LA TONALITÉ EN LOMONGO.
LA TONALITÉ EN LOMONGO.

Père Gustaaf Hulstaert, spécialiste du lomongo
Après avoir évoqué quelques aspects linguistiques spécifiques en langues « ngbandi » et « kongo », nous aborderons aujourd’hui ce qui caractérise le plus le « lomongo », à savoir sa tonalité. Il est de notoriété publique que la plupart de grands artistes musiciens des deux rives sont issus de cette ethnie, et qu’ils disposent d’un accent musical dans leurs gènes.
Avant de décortiquer brièvement la tonalité en lomongo, qu’il nous soit permis de noter que cette notion fait partie de la linguistique, un cours que tout le monde sur ce site n’a pas appris.

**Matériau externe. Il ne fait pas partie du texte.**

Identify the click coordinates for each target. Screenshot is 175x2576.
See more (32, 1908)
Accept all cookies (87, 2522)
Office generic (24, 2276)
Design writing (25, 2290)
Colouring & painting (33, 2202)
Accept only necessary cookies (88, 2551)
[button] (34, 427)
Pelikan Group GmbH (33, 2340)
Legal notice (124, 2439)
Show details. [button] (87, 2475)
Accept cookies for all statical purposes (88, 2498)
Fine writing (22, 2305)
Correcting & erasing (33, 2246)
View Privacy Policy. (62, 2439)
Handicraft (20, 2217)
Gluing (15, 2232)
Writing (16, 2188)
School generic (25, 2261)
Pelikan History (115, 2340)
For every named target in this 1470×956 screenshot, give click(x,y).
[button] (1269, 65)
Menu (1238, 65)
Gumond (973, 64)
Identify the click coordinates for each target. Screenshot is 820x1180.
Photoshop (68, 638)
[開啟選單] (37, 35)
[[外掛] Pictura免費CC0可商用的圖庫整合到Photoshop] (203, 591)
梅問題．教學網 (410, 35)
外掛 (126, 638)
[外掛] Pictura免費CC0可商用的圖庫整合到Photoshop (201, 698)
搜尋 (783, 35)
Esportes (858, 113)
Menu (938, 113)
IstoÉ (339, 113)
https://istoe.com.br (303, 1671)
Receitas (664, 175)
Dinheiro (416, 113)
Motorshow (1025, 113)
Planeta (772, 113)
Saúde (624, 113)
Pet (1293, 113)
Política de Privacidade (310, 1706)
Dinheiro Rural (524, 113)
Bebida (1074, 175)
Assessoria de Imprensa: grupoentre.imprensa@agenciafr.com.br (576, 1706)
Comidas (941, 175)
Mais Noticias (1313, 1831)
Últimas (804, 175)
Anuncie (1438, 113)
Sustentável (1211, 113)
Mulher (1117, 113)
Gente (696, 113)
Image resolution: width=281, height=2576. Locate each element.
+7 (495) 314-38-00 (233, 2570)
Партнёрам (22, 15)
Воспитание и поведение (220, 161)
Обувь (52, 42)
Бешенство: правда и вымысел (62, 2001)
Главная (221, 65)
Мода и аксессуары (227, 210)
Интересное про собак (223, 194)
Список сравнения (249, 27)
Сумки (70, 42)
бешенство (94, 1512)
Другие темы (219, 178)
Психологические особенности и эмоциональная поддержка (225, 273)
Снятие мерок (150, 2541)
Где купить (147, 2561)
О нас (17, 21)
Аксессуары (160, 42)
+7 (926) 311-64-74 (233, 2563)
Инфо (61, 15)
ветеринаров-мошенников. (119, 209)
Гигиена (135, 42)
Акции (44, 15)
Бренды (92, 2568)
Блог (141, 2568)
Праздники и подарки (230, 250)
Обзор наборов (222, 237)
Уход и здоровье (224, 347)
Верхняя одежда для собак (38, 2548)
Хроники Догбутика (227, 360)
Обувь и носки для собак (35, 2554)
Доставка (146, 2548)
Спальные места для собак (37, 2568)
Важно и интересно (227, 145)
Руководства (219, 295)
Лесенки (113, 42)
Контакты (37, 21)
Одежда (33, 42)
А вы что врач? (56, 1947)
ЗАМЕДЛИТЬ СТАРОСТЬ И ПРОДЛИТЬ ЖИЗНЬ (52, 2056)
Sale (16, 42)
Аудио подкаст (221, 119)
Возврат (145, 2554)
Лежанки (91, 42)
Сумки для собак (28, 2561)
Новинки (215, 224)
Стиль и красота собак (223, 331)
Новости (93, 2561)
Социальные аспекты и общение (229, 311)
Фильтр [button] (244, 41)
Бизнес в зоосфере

Nous éviterons à cet égard de soulever les points scientifiques incompréhensibles par le commun des mortels. Raison pour laquelle nous avons privilégié des exemples pour ceux qui ne s'intéressent pas à la théorie.
Pour préparer cet article, nous avons recouru à notre cours de "linguistique africaine" dispensé par le professeur Marcel Kadima, et à « La grammaire du Lomongo », publié en 1958 par Albert De Rop M.S.C , Dr en linguistique africaine , qui s’est inspiré des publications sur la littérature Lomongo, du Père Gustaaf Hulstaert.
Nous estimons que nos différents articles sur les particularités des langues africaines vont servir les nombreux chercheurs qui s’enquièrent souvent auprès de notre site.
Définition de la tonalité.
Selon les notions générales de la linguistique africaine, « phonétiquement le ton est la hauteur relative à laquelle chaque son ou mieux chaque syllabe est prononcée. Cette hauteur, qui est toujours présente, peut avoir une valeur distinctive dans une langue ; cela est précisément le cas pour la grande majorité des langues africaines ».
De son côté, Albert De Rop, le spécialiste du lomongo, écrit que « le ton ( l’accent de hauteur, accent musical) consiste dans une élévation de la voix . Chaque syllabe du mot a sa tonalité propre ». Il ajoute que « le ton est relatif, c’est-à-dire la hauteur varie d’après les personnes qui parlent. (hommes, femmes, ou enfants). Selon qu’on parle plus ou moins vite ». Il précise encore que « le ton est le plus aisément perçu quand des personnes se parlent à distance.
En lomongo, comme dans beaucoup de langues africaines, on distingue deux tons simples : le ton haut- á- et le ton bas –a-. La combinaison de ces deux tons donne deux tons doubles : un ton montant-ᾰ- et un ton descendant-â-.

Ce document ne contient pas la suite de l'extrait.